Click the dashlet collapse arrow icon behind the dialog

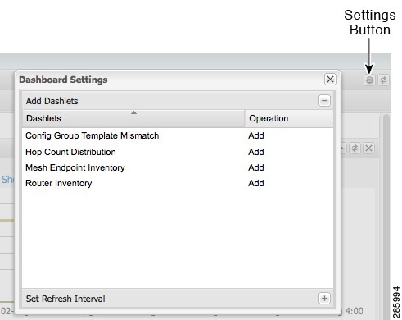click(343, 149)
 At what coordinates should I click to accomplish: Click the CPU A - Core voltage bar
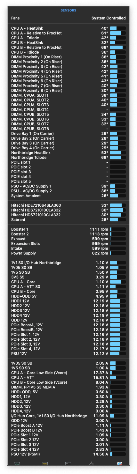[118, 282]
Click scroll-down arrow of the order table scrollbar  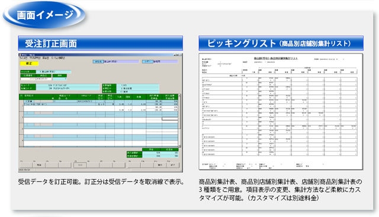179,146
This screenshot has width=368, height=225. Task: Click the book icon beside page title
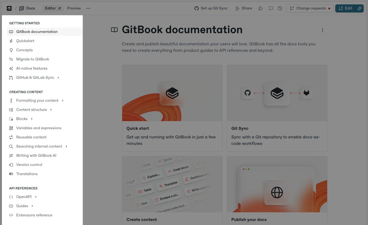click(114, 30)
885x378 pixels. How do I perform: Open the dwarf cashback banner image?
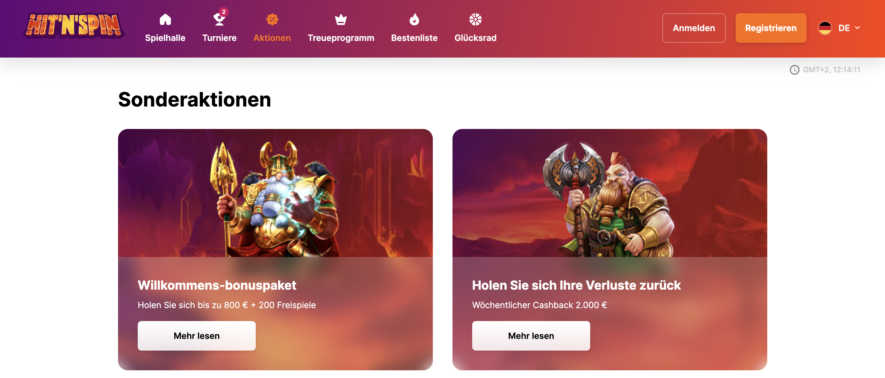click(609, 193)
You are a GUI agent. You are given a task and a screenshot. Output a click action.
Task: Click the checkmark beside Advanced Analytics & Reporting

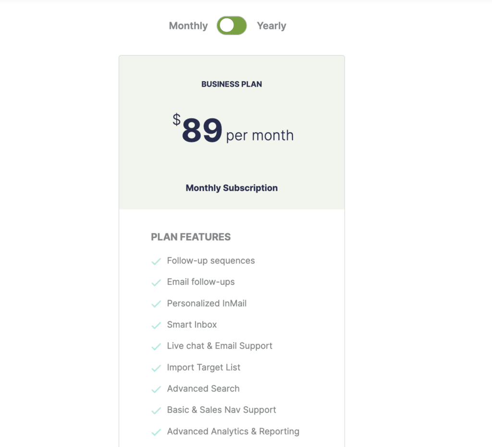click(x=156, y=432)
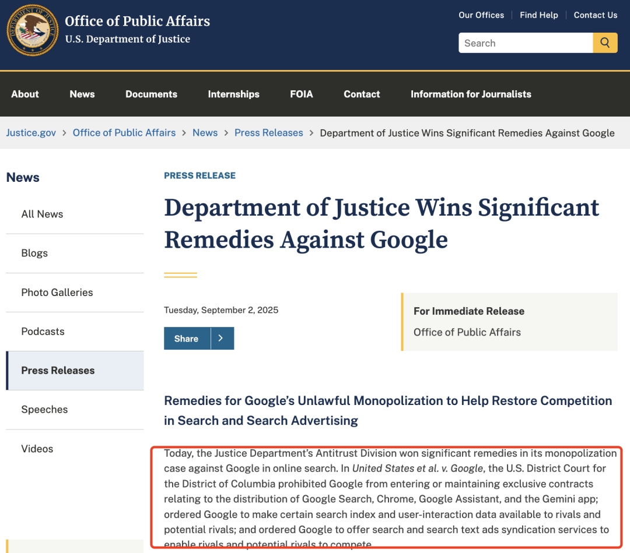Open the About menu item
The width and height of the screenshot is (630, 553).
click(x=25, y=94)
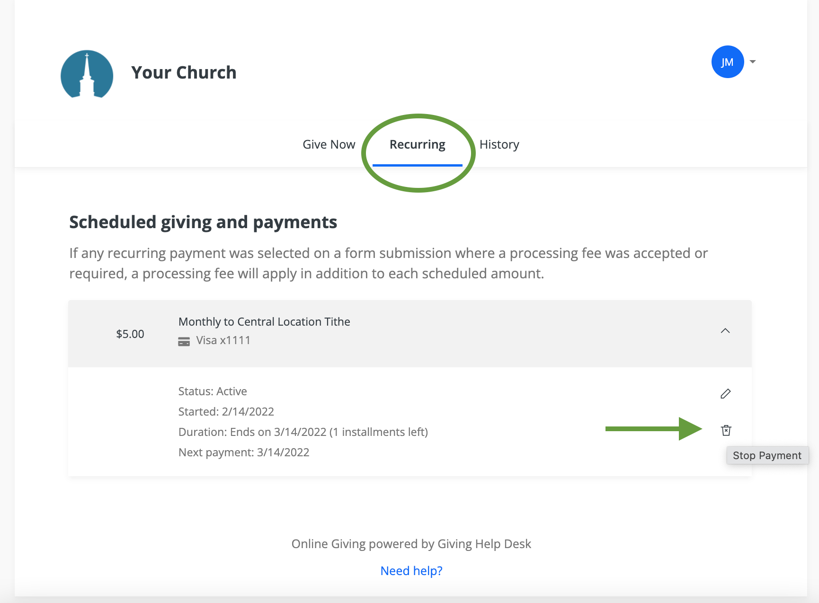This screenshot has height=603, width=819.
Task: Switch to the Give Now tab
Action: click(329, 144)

********

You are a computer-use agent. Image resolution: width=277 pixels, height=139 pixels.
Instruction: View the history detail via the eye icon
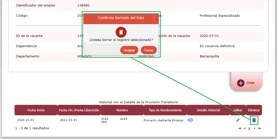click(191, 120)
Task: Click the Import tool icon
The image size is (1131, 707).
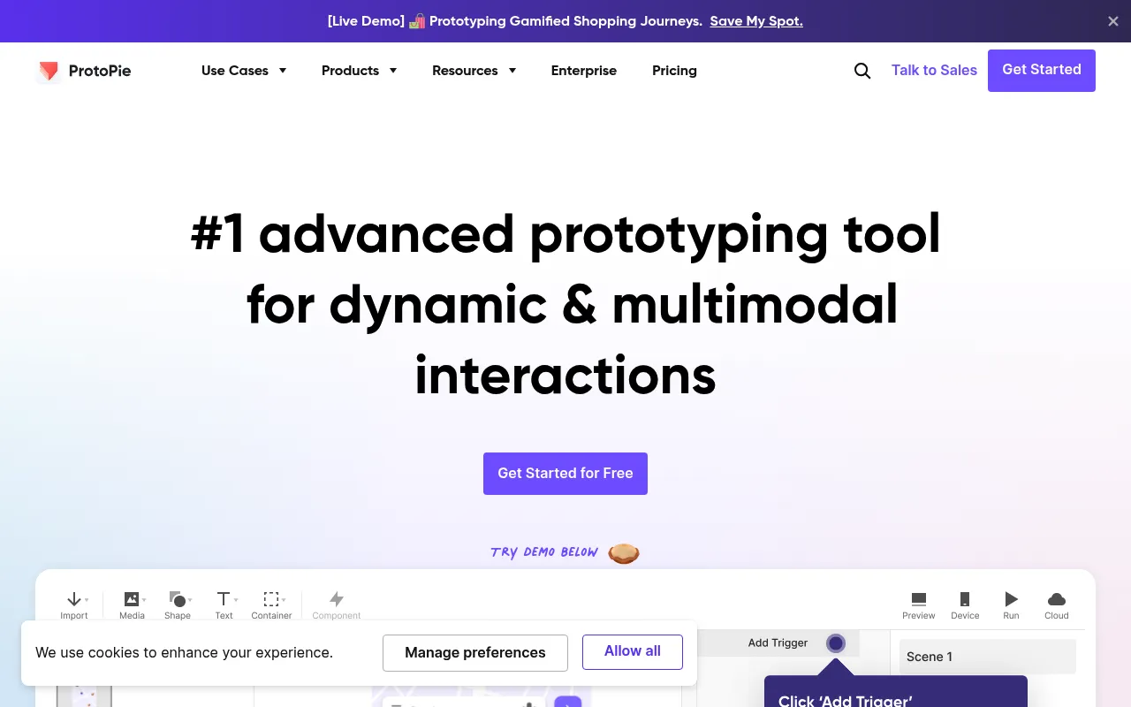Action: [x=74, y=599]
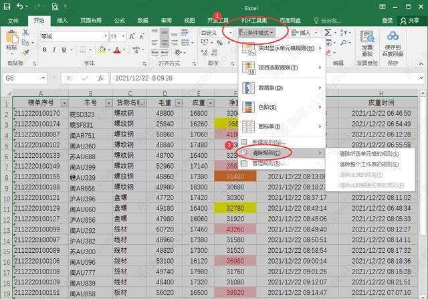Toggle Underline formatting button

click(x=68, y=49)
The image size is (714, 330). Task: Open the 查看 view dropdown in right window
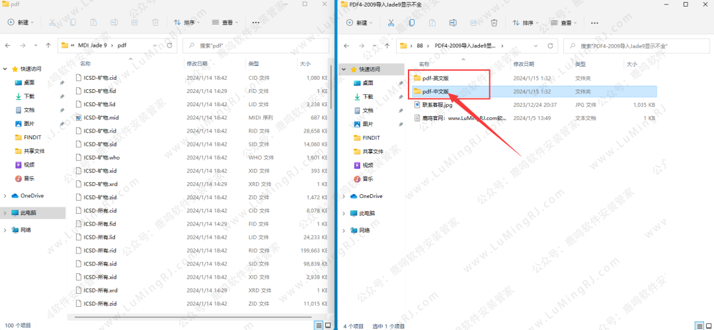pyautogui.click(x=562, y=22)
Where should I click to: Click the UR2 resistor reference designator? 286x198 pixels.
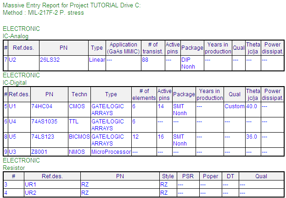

********

Exact copy, pictures excluded: every line above from the one containing "Task: Click the Import tool icon" to the one containing "Where should I", inclusive, and nothing more.

Task response:
Task: Click the Import tool icon
The image size is (1131, 707).
Action: [x=74, y=599]
Toggle Underline formatting button

click(x=68, y=49)
The image size is (714, 330). Task: Open the 查看 view dropdown in right window
pyautogui.click(x=562, y=22)
Where should I click to: Click the UR2 resistor reference designator? 286x198 pixels.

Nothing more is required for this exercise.